UCL Division of Medicine


Experimental Inflammation

Using human experimental models of inflammation alongside rodent models for mechanistic insight, we are interested in mechanisms that help to resolve inflammatory responses to infection and injury and the impact that these pro-resolution processes have on long term tissue immunity.

Our philosophy

Mechanisms that control the resolution of inflammation are largely understudied. We hypothesise that inherent (genetic) or acquired defect in pro-resolution pathways, such as age or pathogenic infections, contribute to the development of chronic inflammation. This, therefore, represents a unique opportunity to discover novel endogenous biochemical pathways that switch off inflammation and that may be harnessed for therapeutic gain with fewer side effects.

Experimental models

Expertise in human experimental medicine, including: 

  • Infectious - dermal E. coli, S pneumoniae
  • Nonspecific / Tissue Injury - dermal cantharidin
  • Adaptive - dermal PTP or VZV antigen
  • Systemic - i.v. endotoxin
  • Wound healing

Reverse translation of key findings in humans to matched rodent models.

Ongoing projects

  1. We are curious about the impact of processes that are activated following the resolution of acute inflammation; specifically, how they help to imprint long term tissue immunity. By this, we refer to a sequence of events following resolving inflammation that enhances immune barrier function driven, in part, by prostanoids and that also limits tissue injury/fibrosis.
  2. Lipid mediators and immune cell maturation. We are currently investigating how lipid mediators derived from linoleic acid and other PUFAs mature sub-populations of granulocytes and mononuclear phagocytes for roles in resolving inflammation; we see this is a hitherto unappreciated facet of pro-resolution biology.
  3. Identification of novel pro-resolution pathways and intracellular signalling complexes with macrophages that drive resolution in humans.

Key achievements

We are interested in the pathways that resolve inflammation, hypothesising that their dysregulation drives chronic inflammatory diseases.

I was the first to show that lipids resolve inflammation (Nature Medicine 1999; J. Exp. Med 2004; PNAS, 2007; PNAS 2010).
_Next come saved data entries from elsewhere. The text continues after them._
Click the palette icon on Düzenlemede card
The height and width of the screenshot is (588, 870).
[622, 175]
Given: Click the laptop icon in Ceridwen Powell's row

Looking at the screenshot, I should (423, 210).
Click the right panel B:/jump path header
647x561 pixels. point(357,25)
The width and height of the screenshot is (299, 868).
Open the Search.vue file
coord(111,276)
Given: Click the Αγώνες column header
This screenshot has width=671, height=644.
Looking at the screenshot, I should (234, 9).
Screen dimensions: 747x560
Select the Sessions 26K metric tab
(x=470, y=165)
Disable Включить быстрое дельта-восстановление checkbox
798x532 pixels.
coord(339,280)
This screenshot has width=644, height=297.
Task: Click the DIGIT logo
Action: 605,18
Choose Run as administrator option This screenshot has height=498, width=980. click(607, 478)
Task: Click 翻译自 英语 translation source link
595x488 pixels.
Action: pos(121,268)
These reports highlighted that some classes of anti-inflammatory drugs, paradoxically, prolong inflammation. These controversial findings were supported by data showing pro-resolution property of NFkappaB leading to "negative immune signalling" converging on inflammatory resolution (Nature Medicine, 2001).
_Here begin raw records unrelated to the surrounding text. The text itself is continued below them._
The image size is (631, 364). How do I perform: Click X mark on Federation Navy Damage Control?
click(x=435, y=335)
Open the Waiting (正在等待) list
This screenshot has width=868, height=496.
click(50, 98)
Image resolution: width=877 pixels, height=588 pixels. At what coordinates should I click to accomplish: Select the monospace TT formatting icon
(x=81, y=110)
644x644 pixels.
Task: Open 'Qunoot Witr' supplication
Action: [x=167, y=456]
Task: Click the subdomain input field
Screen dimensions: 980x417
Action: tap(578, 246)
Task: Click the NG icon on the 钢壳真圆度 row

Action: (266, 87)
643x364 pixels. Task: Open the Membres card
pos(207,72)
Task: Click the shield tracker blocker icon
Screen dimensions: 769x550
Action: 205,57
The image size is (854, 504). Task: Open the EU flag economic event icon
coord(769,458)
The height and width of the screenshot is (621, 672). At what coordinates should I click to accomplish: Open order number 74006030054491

This research has formed the basis for our current hypothesis that pro-resolution biochemical pathways shape long term tissue immunity mediated by myeloid cells (Blood 2014) synthesising lipid mediators (Cell Reports, 2017); the phenotype and trafficking of these myeloid cells is controlled by oxylipins derived from cytochrome p450, PNAS 2016.

Case Example 1: We developed experimental models of inflammation in humans (PNAS 2010, PLoS One 2014, 2016 & 2017; J Pathol. Clin. Res., 2016; J Exp Med 2017; Clin Pharm. Therapeutics 2018). Using one of these models, we discovered the molecular basis of a resolution defect in old people and, using a clinical grade pharmacological inhibitor, transiently rejuvenated their immune system to that of a younger person (Nature Immunology 2020). 
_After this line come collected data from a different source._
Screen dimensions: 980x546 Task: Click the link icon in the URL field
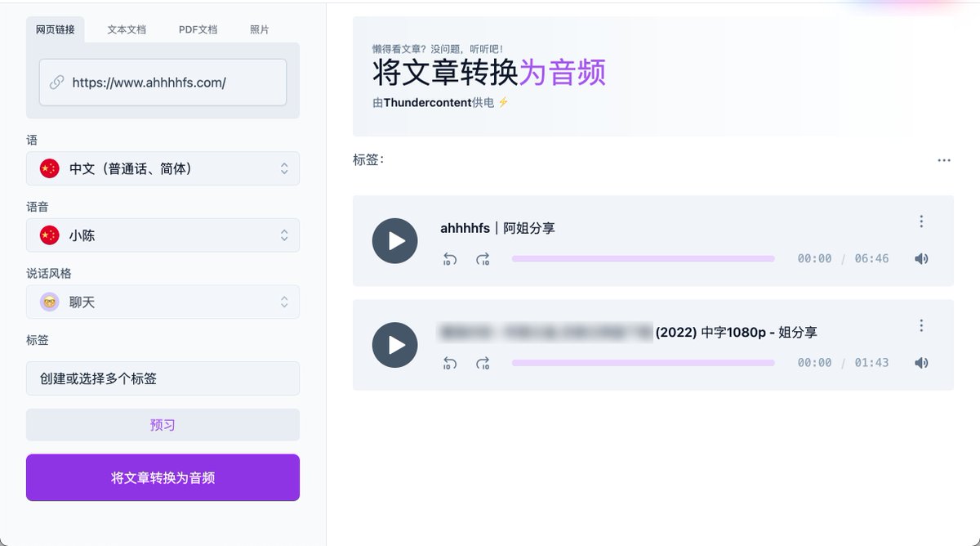point(56,82)
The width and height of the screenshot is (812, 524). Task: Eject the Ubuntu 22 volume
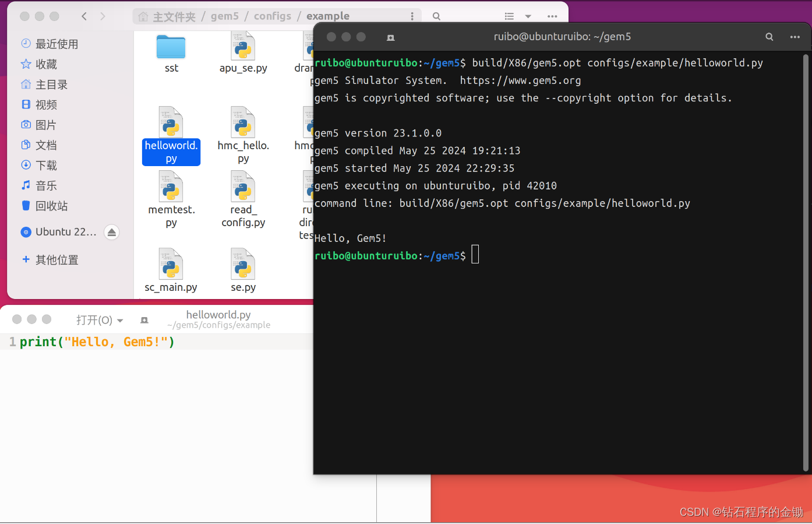point(111,231)
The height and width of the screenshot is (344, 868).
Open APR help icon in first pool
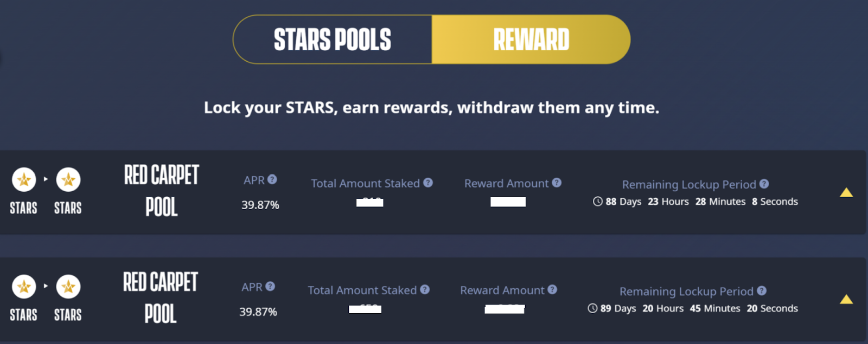click(272, 179)
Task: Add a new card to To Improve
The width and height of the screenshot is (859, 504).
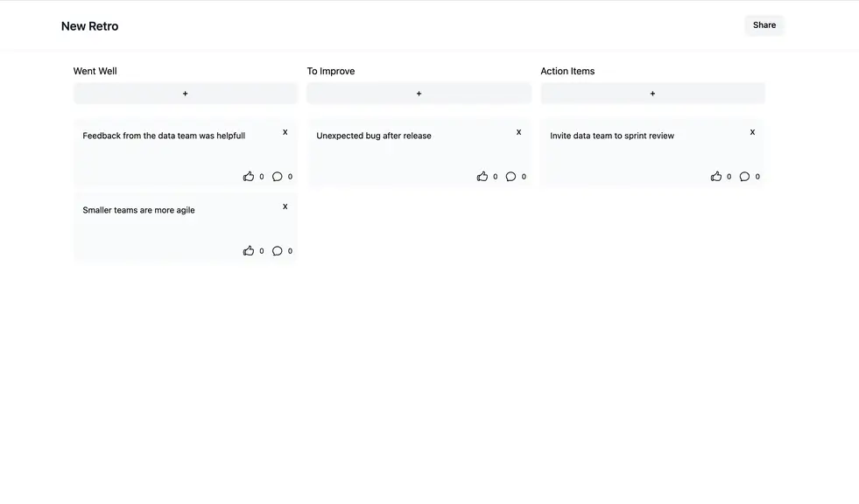Action: click(419, 94)
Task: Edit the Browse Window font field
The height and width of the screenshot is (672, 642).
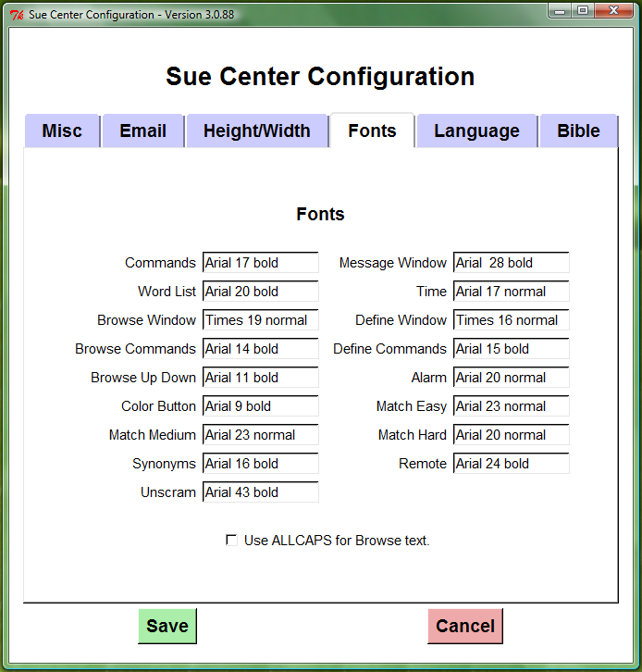Action: pos(260,320)
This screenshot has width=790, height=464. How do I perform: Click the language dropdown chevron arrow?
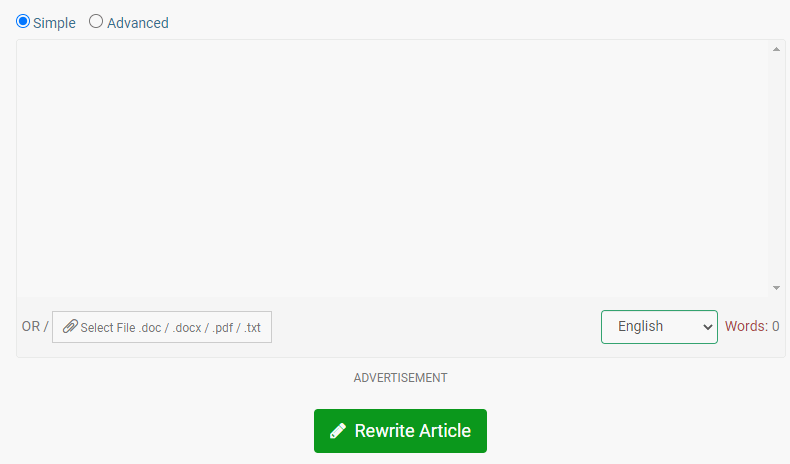pos(707,327)
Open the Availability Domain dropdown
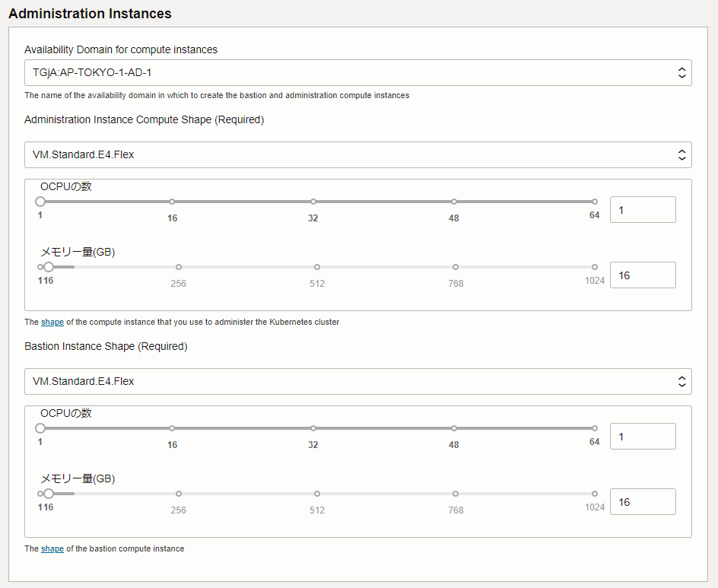Viewport: 718px width, 588px height. 357,73
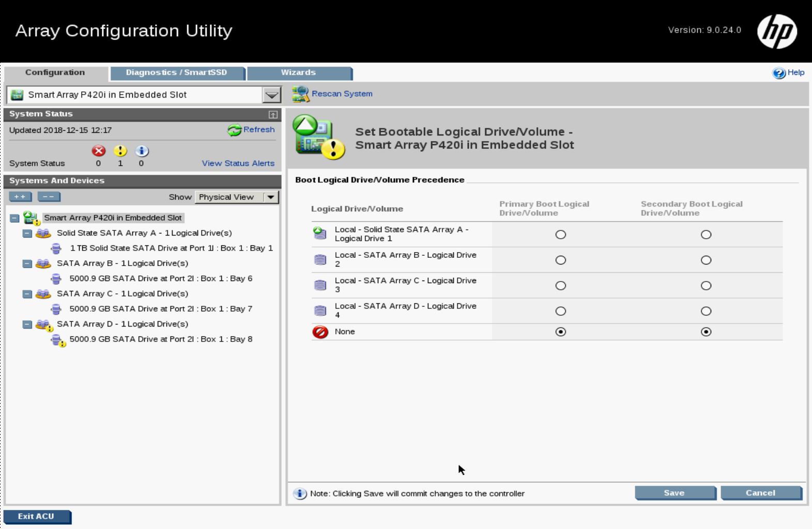Click the System Status panel collapse icon
The width and height of the screenshot is (812, 529).
tap(273, 115)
Case Example 2: We applied basic science to understand cirrhosis patient’s susceptibility to infection (Nature Medicine 2014). With Funding from the Wellcome Trust Heath Innovation Challenge Fund we demonstrated that albumin – believed to be anti-inflammatory and administered liberally to cirrhosis patients – had no benefit in preventing death in these patients. This questioned the use of this expensive drug in this setting (New England Journal of Medicine 2021).

Therefore, my laboratory has advanced the understanding of resolution biology and novel resolution defects in humans while developing human models to take observations from mice-to-man and back again, in a reverse-translational manner.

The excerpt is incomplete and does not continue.